PASSAGE SHOWN:
I thought that, instead of just getting sun on my arms, I would put on my shorts and sit on the deck, soaking up rays, on my pale legs, as well as my arms. I've been taking my lawn chair, a stool, a bottle of water, sunglasses, floppy hat and sunglasses, sketching materials and watercolors out on the deck. I would think it would be nice to sip coffee out there, but I'm not a coffee drinker, so I left that off.
After I take my sunbath, I go for a little walk. That is supposed to be from 15 to 30 minutes. It was taking me 15 minutes to get to the corner. Now, it is taking about 10 minutes, so I have to look at walking further. I think about walking in the evenings, but it has been either too hot, or storming, almost every night.
I try to go out before the temperature hits 90 degrees and, then, wait until it cools down below 90 in the evenings. Of course, lately, it seems that, instead of cooling down after 4 p.m., it gets hotter after that time, and doesn't cool down until really late at night. Or we have had a couple of thunderstorms at that time.
One morning, I was remembering when I would go out in our back yard in Calvert to sunbathe. I would put a quilt down near the Victory Garden and take a bottle of baby oil, that might have a little iodine in it, for a better tan. So, this is the sketch above.
With people still trying to recover from the Depression, and all of us worried about the War, a lot of people in town planted a garden-a Victory Garden. Daddy had a man come plow up part of the back yard, and I got to plant and tend to the garden. I thought we should have one!
I had carrots and radishes on the north end of the garden, potatoes just south of those, and, further to the south, I planted watermelons, corn and tomatoes.
The land slanted to the south, so water ran down to the lower south side and often left a big puddle there. Nothing I planted there came up, but I did have some tiny potatoes, carrots, and radishes, and some tiny watermelons. It wouldn't have fed us, if we needed it, for sure. I think we only tried the Victory Garden for a couple of years. It was a lot of work. And, of course, during years of drought, nothing much was growing. It would have been a waste to water it.
Now, across the street, "Toot" always had a garden going beside her garage. She worked in her yard a lot, and it showed.
Besides the garden, in my picture, you can see the garage, with the horse pen, and a shed Daddy built to house the truck he built. Also there is a three tier cage where Mama had some chickens. Daddy bought her some baby chicks to raise, and they were so cute. However, when the chickens were big enough to eat, Mama took one out and tried to kill it. It wouldn't die. Mama ended up in tears after trying to wring its neck with her hands, then wire from the clothesline. Daddy told her to get a hatchet and cut its head off. She just looked at the chicken and cried. She could not kill that chicken. So, she opened the doors to the cages, and shooed the chickens away from our yard.
Daddy had us all trying to catch chickens, all over the neighborhoood, when he got home. He was not happy!
Of course, we didn't catch any chickens. If we saw one, we would shoo it the other way. We didn't want to kill those chickens either.
For years, there were white chickens roaming around the neighborhood.

Records from a data collection:
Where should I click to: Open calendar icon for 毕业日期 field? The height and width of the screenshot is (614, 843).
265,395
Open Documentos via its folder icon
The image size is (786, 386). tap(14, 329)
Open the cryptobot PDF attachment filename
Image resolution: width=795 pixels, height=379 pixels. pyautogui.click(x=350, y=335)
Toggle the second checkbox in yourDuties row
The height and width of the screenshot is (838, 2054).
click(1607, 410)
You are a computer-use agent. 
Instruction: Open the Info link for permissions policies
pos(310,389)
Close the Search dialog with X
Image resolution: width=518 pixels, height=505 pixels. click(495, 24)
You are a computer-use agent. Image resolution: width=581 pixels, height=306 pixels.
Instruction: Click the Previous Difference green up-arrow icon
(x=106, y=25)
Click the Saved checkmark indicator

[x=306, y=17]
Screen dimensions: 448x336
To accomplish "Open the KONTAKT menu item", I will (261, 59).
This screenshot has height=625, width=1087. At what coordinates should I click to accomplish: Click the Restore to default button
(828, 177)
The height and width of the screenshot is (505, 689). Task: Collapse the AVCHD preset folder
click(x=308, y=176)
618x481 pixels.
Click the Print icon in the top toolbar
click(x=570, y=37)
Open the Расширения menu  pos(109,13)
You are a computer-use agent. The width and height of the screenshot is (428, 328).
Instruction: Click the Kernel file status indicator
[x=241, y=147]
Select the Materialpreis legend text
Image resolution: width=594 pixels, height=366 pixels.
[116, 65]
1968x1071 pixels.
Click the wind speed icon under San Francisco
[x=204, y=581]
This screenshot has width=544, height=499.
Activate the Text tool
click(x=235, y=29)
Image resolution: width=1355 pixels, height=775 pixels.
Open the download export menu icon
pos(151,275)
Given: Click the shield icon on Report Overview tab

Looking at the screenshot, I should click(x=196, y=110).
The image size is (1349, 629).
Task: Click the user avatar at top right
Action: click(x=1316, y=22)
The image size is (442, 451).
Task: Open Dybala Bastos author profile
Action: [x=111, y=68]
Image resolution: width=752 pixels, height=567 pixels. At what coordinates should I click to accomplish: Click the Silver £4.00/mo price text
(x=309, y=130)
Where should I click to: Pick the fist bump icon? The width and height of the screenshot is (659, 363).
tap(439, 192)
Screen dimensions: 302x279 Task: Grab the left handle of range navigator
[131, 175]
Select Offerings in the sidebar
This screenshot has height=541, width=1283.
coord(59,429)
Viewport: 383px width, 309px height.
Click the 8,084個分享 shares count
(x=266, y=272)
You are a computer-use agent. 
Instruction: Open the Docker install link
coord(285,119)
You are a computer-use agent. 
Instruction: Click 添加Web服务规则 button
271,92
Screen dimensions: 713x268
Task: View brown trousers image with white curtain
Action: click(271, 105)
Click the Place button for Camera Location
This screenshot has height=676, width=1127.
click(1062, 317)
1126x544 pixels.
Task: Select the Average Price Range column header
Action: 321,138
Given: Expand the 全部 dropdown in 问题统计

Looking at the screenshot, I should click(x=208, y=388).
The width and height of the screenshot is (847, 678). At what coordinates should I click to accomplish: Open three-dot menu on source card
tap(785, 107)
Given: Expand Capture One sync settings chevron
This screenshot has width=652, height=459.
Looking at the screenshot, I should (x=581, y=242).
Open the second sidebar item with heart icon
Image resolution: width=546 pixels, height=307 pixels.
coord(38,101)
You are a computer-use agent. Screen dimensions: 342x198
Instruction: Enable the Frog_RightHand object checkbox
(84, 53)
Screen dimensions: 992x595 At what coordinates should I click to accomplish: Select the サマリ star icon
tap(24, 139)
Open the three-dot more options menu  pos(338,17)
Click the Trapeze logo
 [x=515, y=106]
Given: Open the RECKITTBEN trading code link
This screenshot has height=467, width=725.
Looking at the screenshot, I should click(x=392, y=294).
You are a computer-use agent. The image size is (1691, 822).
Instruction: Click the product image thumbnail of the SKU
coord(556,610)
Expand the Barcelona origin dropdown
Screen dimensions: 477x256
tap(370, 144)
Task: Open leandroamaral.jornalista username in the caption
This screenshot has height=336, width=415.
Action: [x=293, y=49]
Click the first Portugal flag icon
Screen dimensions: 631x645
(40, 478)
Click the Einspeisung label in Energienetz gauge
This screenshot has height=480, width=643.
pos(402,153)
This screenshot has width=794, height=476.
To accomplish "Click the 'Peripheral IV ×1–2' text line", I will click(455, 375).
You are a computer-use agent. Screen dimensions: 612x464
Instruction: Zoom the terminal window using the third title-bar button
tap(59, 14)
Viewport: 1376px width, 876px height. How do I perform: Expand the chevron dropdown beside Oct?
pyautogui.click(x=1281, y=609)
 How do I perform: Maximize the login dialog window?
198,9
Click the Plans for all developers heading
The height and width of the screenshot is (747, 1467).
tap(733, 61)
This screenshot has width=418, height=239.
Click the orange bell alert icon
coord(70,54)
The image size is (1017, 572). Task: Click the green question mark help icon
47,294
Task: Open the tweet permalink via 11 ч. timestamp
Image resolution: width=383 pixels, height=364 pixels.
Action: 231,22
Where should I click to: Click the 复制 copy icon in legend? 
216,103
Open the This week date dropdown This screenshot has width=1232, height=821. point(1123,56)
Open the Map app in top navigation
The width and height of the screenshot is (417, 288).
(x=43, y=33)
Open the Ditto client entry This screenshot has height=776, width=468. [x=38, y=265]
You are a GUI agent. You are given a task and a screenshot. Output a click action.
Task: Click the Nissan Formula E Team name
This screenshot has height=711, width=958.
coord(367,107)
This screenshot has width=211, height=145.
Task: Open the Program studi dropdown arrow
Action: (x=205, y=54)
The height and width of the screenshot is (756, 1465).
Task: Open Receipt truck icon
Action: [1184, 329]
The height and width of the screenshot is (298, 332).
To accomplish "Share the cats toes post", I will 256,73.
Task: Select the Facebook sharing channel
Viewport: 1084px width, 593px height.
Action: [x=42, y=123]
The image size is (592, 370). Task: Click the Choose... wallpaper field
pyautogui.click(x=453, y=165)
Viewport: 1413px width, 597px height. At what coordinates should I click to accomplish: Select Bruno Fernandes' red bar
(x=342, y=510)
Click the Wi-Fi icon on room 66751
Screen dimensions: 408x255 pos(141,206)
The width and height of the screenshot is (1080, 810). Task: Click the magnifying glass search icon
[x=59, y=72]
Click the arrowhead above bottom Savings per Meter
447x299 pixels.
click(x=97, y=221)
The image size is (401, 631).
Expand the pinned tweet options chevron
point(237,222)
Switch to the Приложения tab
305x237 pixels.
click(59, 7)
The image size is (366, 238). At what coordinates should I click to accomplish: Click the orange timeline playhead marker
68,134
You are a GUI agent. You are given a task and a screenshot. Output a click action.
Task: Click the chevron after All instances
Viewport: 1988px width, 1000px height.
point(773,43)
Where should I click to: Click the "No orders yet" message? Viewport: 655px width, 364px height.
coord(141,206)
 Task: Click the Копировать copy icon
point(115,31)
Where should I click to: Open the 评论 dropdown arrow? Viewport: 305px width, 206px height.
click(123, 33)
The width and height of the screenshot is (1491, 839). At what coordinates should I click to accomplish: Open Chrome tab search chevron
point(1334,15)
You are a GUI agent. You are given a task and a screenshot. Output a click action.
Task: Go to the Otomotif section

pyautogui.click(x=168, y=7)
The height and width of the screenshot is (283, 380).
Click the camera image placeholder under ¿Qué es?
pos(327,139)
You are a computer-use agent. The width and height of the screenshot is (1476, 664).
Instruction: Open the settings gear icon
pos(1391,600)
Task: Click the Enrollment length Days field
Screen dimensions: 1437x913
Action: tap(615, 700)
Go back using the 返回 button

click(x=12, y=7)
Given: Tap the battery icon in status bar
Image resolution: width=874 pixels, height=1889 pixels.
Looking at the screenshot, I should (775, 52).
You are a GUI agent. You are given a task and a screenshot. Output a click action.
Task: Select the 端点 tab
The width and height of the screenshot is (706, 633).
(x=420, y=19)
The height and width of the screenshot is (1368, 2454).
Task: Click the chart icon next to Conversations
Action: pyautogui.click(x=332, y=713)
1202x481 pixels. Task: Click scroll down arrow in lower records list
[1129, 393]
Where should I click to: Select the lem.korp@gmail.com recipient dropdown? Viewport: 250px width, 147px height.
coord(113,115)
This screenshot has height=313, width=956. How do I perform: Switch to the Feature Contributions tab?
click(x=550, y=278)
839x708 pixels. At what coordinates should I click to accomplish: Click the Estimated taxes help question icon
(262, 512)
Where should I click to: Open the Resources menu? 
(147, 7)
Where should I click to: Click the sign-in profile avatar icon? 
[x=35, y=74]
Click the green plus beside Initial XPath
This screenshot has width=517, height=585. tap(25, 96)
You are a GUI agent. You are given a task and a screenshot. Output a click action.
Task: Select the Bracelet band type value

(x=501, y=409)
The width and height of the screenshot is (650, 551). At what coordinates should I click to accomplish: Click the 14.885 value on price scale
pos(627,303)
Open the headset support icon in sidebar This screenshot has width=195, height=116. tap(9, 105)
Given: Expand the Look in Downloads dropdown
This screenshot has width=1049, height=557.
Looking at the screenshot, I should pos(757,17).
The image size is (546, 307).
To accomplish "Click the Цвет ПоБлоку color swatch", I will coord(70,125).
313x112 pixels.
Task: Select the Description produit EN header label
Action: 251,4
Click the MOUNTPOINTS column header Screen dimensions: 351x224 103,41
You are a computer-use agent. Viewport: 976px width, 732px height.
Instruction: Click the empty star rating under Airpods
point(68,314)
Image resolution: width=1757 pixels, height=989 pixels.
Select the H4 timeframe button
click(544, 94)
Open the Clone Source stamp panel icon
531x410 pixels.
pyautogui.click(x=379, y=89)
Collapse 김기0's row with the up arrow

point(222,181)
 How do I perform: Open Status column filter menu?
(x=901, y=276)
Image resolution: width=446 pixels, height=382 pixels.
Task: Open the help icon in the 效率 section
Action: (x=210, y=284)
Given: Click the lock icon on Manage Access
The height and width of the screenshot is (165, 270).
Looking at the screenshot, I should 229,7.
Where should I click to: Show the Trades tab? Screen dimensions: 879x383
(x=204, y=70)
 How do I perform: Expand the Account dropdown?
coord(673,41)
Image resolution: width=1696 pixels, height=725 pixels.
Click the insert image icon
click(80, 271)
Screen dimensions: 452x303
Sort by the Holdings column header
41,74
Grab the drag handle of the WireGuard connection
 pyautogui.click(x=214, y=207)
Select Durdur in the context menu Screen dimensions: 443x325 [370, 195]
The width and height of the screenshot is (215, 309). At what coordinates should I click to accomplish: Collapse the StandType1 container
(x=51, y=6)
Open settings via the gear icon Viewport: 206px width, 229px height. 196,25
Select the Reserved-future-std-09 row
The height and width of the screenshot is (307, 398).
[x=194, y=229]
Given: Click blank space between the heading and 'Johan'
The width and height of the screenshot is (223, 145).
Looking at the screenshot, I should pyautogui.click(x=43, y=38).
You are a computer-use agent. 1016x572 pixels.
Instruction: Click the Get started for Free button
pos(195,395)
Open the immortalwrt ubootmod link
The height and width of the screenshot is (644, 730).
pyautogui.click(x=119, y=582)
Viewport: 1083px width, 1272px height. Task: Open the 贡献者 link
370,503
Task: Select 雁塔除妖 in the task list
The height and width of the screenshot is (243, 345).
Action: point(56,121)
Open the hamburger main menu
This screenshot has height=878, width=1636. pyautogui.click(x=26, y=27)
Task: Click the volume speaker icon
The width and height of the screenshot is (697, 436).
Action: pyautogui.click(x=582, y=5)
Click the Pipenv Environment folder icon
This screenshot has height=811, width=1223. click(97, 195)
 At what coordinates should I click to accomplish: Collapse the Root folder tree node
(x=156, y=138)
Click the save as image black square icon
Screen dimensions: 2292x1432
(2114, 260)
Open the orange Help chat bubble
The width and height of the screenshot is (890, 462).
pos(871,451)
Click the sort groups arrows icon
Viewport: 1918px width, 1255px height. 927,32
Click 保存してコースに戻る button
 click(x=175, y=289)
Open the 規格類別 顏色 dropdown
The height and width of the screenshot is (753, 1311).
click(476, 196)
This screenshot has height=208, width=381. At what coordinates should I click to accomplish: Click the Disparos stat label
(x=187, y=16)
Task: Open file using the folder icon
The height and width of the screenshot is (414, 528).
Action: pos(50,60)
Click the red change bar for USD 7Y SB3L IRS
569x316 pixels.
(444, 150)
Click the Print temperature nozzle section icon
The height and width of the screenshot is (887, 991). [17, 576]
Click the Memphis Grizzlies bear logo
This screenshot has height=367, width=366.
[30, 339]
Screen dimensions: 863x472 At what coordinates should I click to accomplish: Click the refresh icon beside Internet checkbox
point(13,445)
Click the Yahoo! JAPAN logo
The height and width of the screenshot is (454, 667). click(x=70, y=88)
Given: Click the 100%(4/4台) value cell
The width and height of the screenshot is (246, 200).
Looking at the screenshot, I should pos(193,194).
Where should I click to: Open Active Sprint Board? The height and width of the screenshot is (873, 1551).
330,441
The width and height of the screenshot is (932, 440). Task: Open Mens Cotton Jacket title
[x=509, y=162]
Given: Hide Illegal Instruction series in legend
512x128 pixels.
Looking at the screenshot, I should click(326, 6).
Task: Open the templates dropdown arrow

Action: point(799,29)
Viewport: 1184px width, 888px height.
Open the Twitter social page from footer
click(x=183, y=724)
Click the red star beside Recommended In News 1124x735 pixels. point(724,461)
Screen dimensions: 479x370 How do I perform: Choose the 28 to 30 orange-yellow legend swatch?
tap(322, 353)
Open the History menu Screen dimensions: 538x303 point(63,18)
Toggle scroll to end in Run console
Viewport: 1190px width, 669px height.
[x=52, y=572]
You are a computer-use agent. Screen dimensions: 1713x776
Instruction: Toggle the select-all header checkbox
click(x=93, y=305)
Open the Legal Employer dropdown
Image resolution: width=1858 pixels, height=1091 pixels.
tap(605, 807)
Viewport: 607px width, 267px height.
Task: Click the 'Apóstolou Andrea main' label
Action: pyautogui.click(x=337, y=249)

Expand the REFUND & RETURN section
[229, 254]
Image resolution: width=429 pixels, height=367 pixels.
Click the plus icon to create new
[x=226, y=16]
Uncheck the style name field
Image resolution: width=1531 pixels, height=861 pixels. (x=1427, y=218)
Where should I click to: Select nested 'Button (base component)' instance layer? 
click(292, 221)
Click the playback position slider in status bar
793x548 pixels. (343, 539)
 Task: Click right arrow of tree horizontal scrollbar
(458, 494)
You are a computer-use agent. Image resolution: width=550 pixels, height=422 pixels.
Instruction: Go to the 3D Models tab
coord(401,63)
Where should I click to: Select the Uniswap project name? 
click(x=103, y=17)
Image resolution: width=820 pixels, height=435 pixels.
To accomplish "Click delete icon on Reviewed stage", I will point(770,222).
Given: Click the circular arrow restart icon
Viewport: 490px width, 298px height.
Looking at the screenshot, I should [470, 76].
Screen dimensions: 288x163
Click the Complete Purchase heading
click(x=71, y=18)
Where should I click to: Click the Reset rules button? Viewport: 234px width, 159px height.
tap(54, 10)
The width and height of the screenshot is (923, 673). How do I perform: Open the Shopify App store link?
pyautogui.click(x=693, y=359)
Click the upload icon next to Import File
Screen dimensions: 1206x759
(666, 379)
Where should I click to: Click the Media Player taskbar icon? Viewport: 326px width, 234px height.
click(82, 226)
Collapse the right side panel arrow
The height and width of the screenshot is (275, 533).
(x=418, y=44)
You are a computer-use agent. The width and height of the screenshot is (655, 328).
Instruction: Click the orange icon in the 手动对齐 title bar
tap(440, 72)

WHAT YOU NEED TO DO:
(a) Answer these questions using the Victory Garden passage above:
(i) About how long does it now take the writer to walk to the corner?
(ii) What did the writer plant on the north end of the garden?
(iii) What did Mama do with the chickens after she could not kill one?
(b) Translate this sentence from the Victory Garden passage into Spanish: "Of course, we didn't catch any chickens."

WORKED ANSWERS:
(a)
(i) About 10 minutes.
(ii) Carrots and radishes.
(iii) She opened the cage doors and shooed the chickens away from the yard.

(b) Por supuesto, no atrapamos ninguna gallina.